--- Directions ---
Only one stretch of lines is wanted: the line with "You are a computer-use" through the final line of the material. Restate it word for word, minus pictures.

=======

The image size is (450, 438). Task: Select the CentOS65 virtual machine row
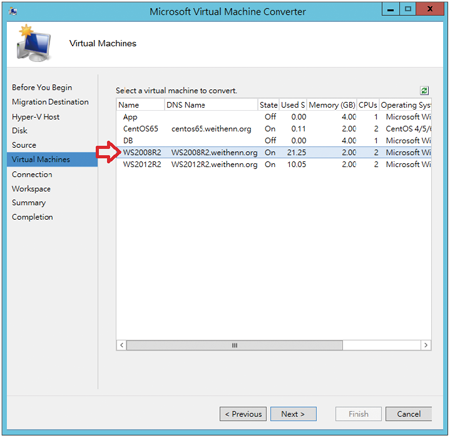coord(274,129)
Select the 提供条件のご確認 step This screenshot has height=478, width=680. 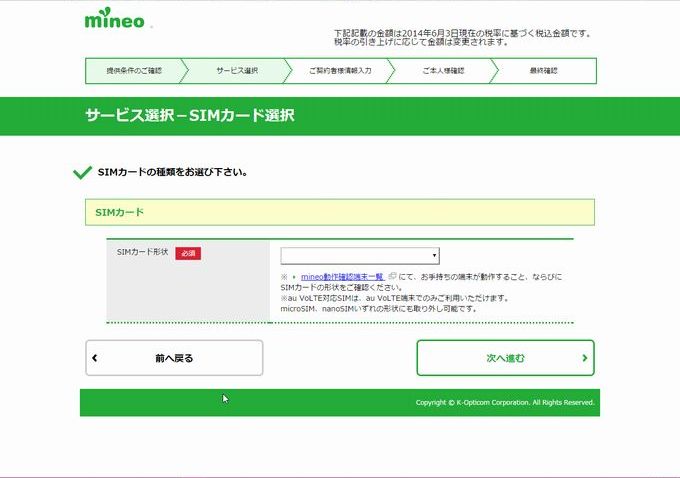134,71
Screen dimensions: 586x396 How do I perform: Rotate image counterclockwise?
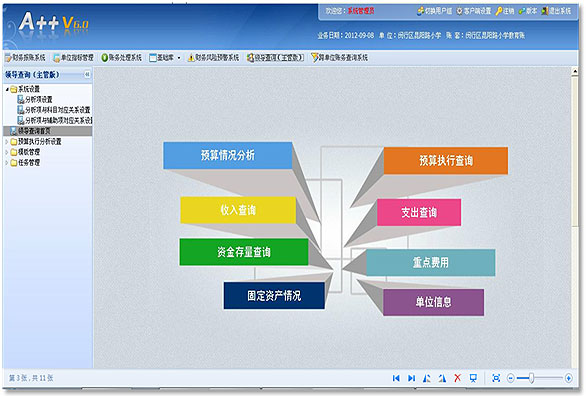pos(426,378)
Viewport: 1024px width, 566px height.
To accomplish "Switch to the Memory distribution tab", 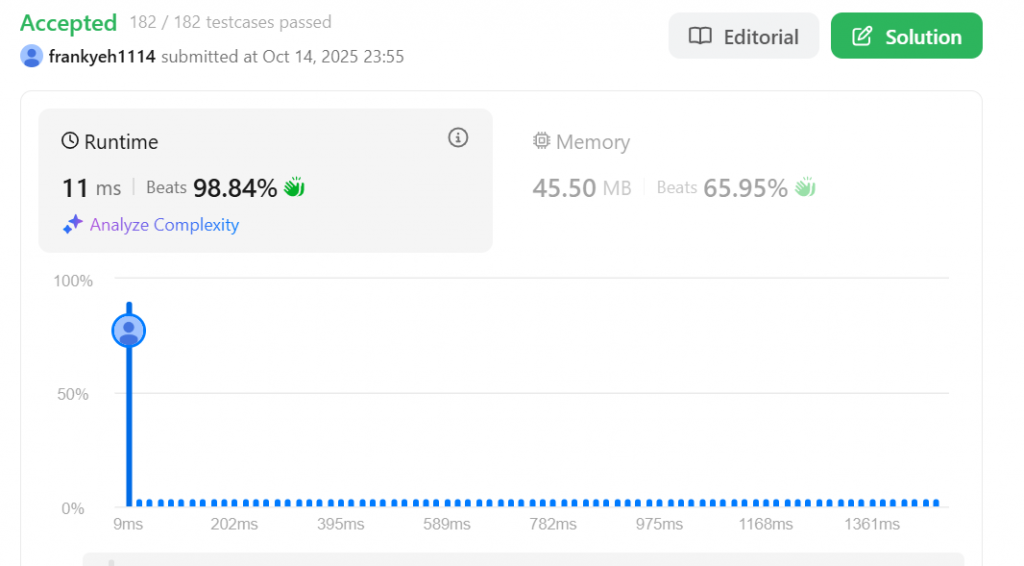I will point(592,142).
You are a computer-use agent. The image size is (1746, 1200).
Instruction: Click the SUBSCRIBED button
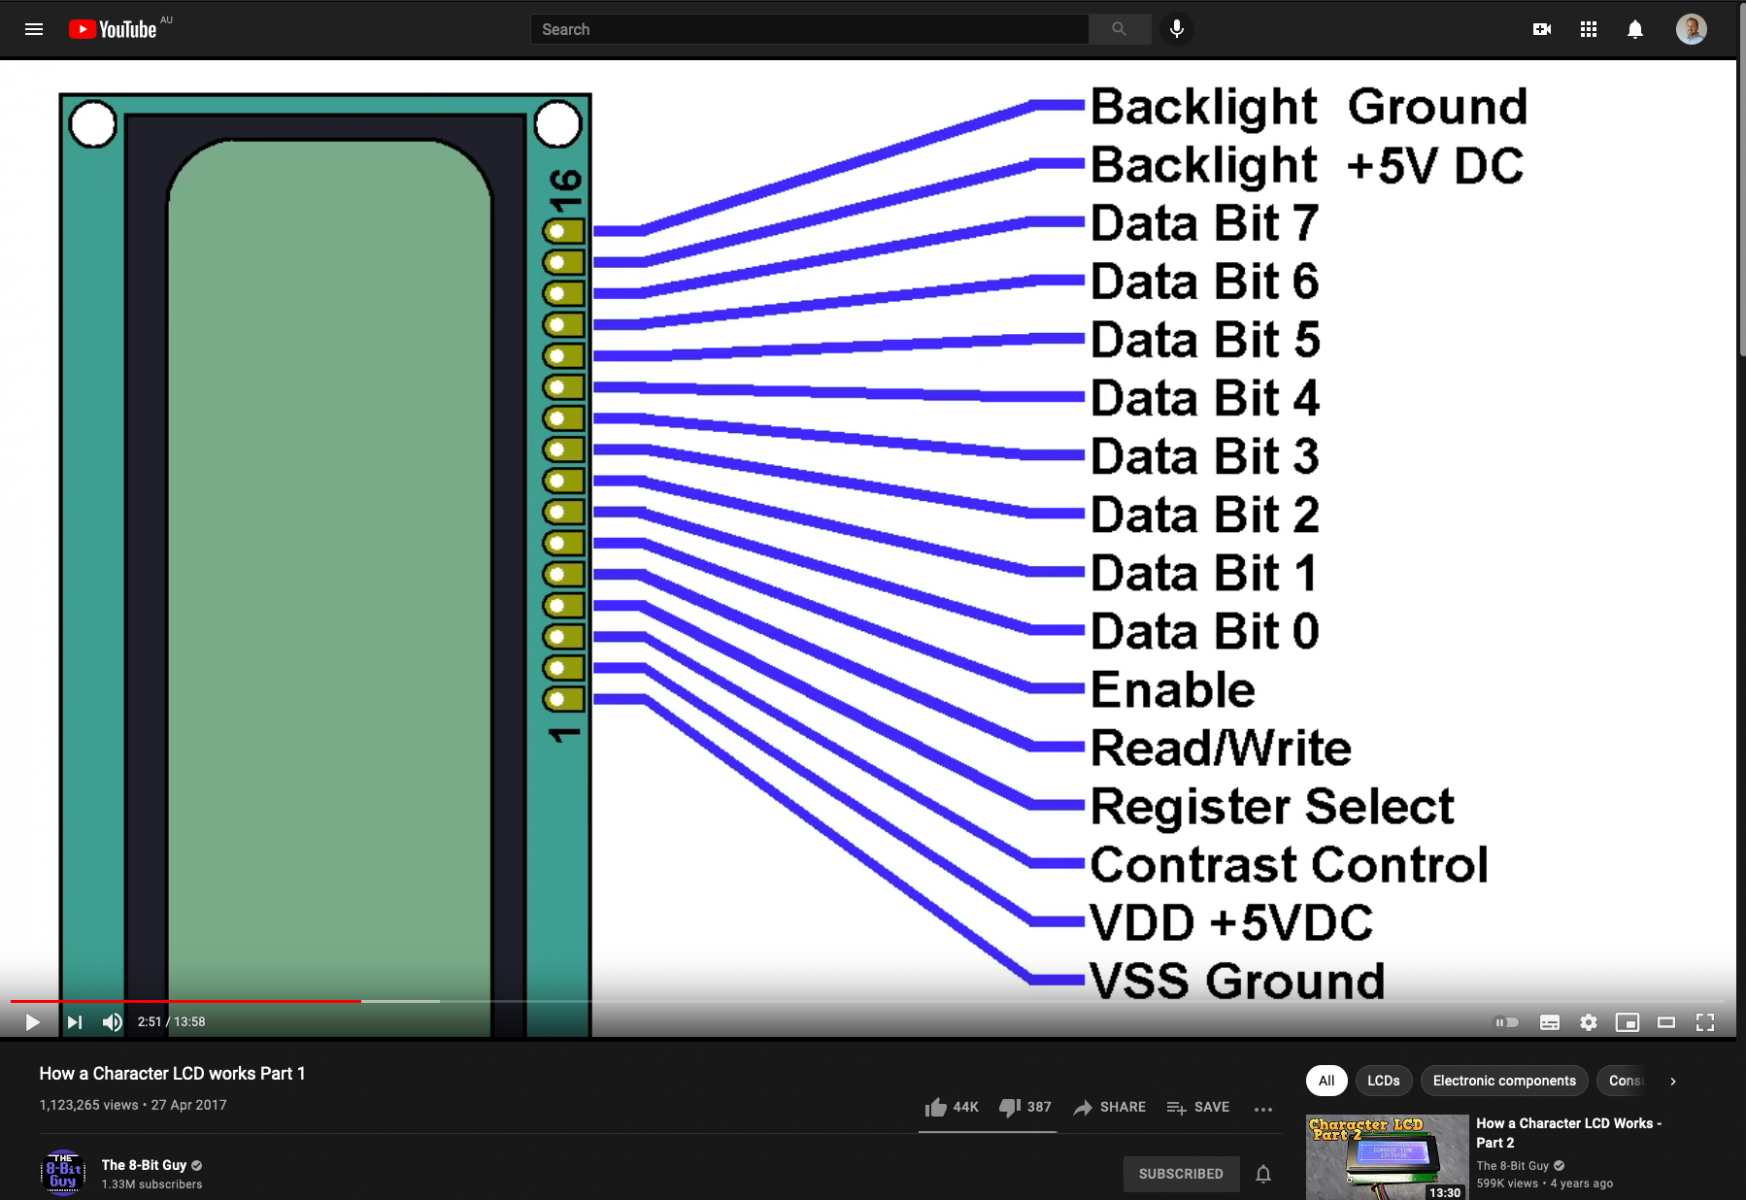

=======

--- Result for this exercise ---
You are a computer-use agent. The image size is (1746, 1200).
Instruction: Click the SUBSCRIBED button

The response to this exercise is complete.